Deep beneath the canopy of a West African rainforest, archaeologists have unearthed evidence that rewrites the story of when humans first learned to thrive in Earth's most unforgiving ecosystems. At Bété I in Côte d'Ivoire, researchers discovered stone tools buried in soil that tells the story of Homo sapiens living in dense tropical forest roughly 150,000 years ago—more than double the oldest previously known record of humans inhabiting rainforests anywhere in the world.

For decades, a stubborn assumption constrained how scientists understood human evolution: our ancestors were creatures of open grasslands and coastlines, avoiding the thick forests of Africa until much later in history. Dense tropical rainforests seemed inhospitable, environments where early humans simply could not survive. That conviction has now crumbled in the face of rigorous evidence.

The discovery begins with an old excavation. In the 1980s, Professor Yodé Guédé of l'Université Félix Houphouët-Boigny led a joint Ivorian-Soviet research mission that uncovered layers of stone tools at Bété I. At the time, the technology needed to accurately date these artifacts simply didn't exist. Decades later, an international team led by Dr. James Blinkhorn of the University of Liverpool and the Max Planck Institute of Geoanthropology returned to the site with tools unavailable when the original work was done. They relocated the original trench and applied modern dating methods—Optically Stimulated Luminescence and Electron-Spin Resonance—that pointed conclusively to human occupation around 150,000 years ago. The timing proved crucial: since the new excavation, mining activity has destroyed the site entirely, making the recovered data irreplaceable.

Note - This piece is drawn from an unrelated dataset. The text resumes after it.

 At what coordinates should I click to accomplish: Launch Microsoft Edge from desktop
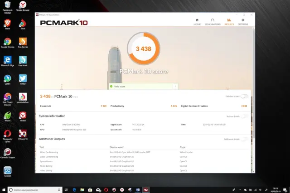[x=7, y=60]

The evidence of rainforest conditions is equally compelling. Scientists analyzed pollen, phytoliths (tiny silica structures left behind by plants), and chemical traces preserved in the sediments. The results painted a picture of a landscape heavy with humidity and dense woodland—not a thin strip of forest but genuinely wet tropical rainforest. The samples contained pollen and plant waxes characteristic of humid West African rainforests, while very low levels of grass pollen confirmed that humans were thriving in genuine forest density, not savanna margins.

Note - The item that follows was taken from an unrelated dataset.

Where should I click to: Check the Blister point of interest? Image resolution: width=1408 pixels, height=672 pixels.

Before this discovery, the oldest secure evidence of humans living in African rainforests dated to only about 18,000 years ago. The previous global record came from Southeast Asia and stretched back approximately 70,000 years. This new finding more than doubles that timeline, forcing scientists to confront a more nuanced picture of human adaptability than they had previously imagined.

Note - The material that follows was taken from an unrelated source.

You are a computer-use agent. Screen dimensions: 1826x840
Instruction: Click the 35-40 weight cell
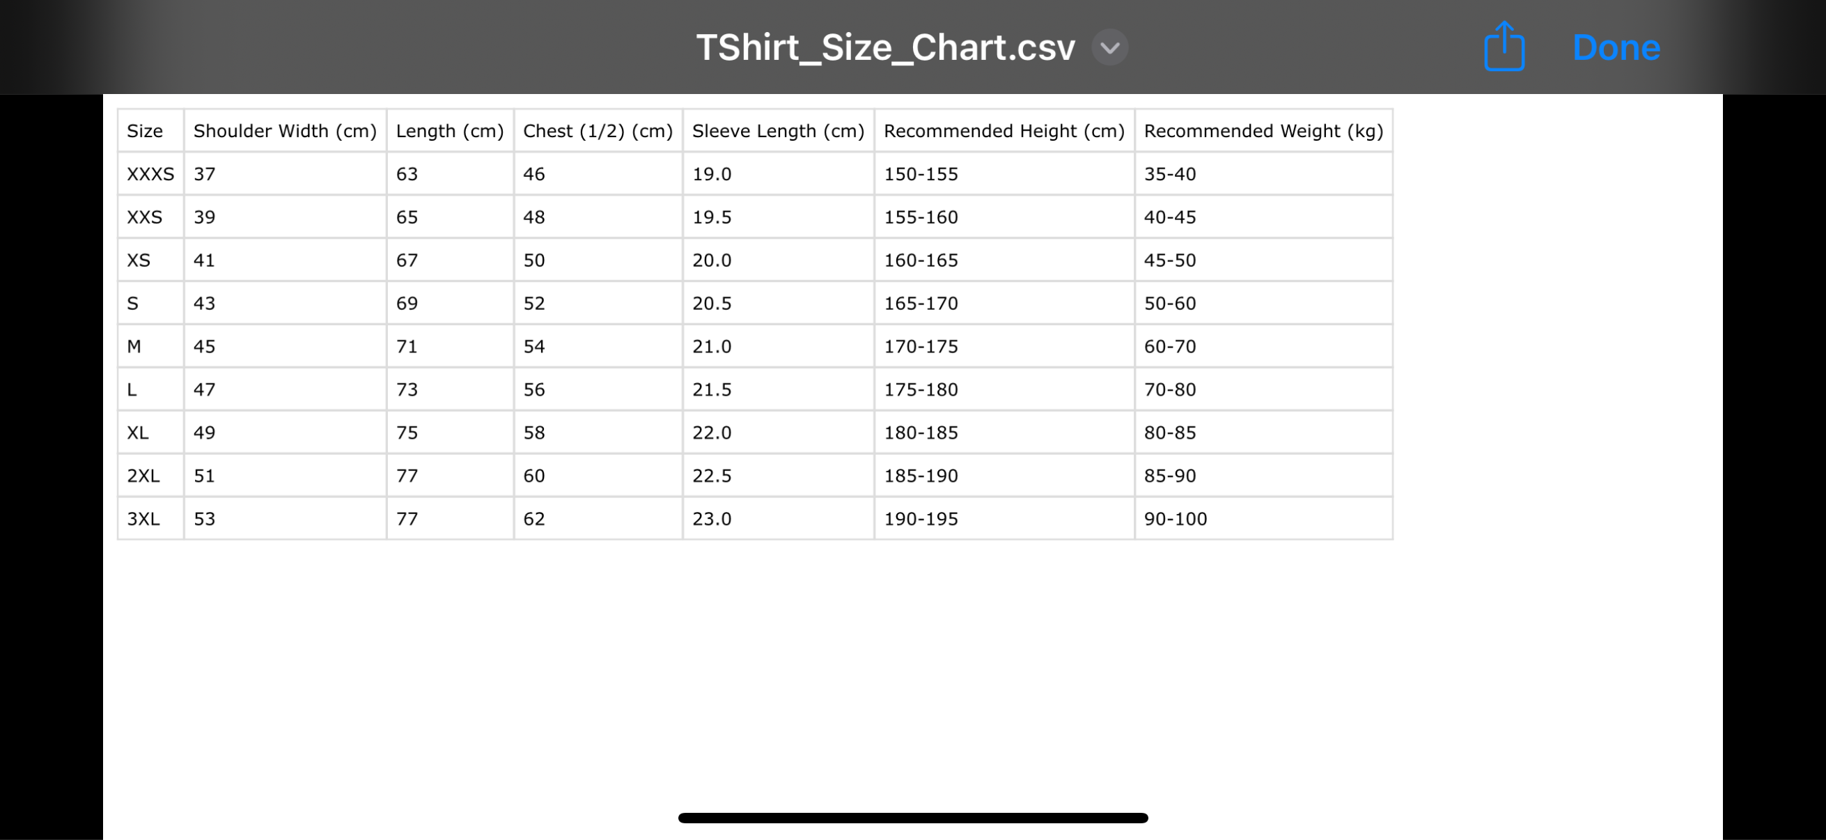1170,174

The implications ripple far beyond archaeology. The discovery adds compelling evidence to a growing scientific consensus: Homo sapiens were ecological generalists capable of surviving in vastly different habitats—deserts, coastlines, and dense forests alike. This flexibility, researchers now believe, may have been the secret advantage that allowed our species to spread successfully across the world while other human relatives disappeared. The study also raises profound new questions about human influence on tropical ecosystems. Did ancient rainforest populations shape their environment through hunting, fire use, and plant management far earlier than anyone suspected?

"Several additional sites in the region remain largely unexplored," Dr. Eslem Ben Arous noted, raising the tantalizing possibility that even older evidence of rainforest-dwelling humans awaits discovery. As one researcher reflected on the broader pattern, "Ecological diversity sits at the heart of our species—reflecting a complex history in which different populations lived in different regions and habitat types." The West African rainforest, it seems, holds many more secrets still.